Supplied records —
■ ■ ■ ■ ■ ■ ■

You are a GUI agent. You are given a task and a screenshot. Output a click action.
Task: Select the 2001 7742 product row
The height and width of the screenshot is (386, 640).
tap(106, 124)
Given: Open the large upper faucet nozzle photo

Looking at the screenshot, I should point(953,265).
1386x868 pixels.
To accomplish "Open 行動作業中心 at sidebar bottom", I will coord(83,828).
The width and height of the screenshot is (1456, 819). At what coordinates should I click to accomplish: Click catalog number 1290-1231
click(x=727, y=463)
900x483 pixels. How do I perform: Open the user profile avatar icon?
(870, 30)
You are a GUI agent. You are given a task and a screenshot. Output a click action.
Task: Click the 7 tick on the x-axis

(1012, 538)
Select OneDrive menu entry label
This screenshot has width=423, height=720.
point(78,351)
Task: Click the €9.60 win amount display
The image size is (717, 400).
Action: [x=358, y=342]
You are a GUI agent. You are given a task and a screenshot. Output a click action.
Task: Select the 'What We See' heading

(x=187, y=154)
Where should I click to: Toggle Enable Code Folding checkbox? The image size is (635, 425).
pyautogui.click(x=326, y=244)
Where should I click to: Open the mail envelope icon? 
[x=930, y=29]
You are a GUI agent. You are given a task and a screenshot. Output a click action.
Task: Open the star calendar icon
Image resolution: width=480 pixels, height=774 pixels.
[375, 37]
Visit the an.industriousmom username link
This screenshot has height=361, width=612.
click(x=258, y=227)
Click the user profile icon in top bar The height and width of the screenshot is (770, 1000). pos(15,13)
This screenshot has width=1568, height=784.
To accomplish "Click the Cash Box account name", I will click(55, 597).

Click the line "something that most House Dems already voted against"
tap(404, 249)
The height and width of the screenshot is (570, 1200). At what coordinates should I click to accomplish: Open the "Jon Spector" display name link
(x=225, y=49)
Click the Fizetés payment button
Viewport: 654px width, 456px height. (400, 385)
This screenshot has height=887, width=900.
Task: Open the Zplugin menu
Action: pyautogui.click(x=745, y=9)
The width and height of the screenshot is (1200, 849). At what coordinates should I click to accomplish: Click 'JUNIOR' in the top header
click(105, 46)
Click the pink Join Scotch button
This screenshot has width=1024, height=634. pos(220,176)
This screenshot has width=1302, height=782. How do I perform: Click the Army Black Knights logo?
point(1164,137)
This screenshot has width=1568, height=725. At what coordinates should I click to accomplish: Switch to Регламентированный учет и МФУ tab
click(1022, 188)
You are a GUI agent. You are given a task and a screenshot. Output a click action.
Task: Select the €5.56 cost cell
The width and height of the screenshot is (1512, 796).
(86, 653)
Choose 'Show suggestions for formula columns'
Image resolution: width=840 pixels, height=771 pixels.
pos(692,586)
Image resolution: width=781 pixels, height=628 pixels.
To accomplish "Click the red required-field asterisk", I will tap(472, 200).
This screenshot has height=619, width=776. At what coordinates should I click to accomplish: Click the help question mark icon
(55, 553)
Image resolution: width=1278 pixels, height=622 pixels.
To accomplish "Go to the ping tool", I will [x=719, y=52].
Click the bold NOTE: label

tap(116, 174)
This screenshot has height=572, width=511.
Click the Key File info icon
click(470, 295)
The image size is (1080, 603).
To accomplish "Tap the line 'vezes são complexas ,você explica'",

■ ■ ■ ■ ■ ■ ■

What this task involves —
Going through the data, count each line where the word "will" appears, and state only the total.

Output for this exercise —
4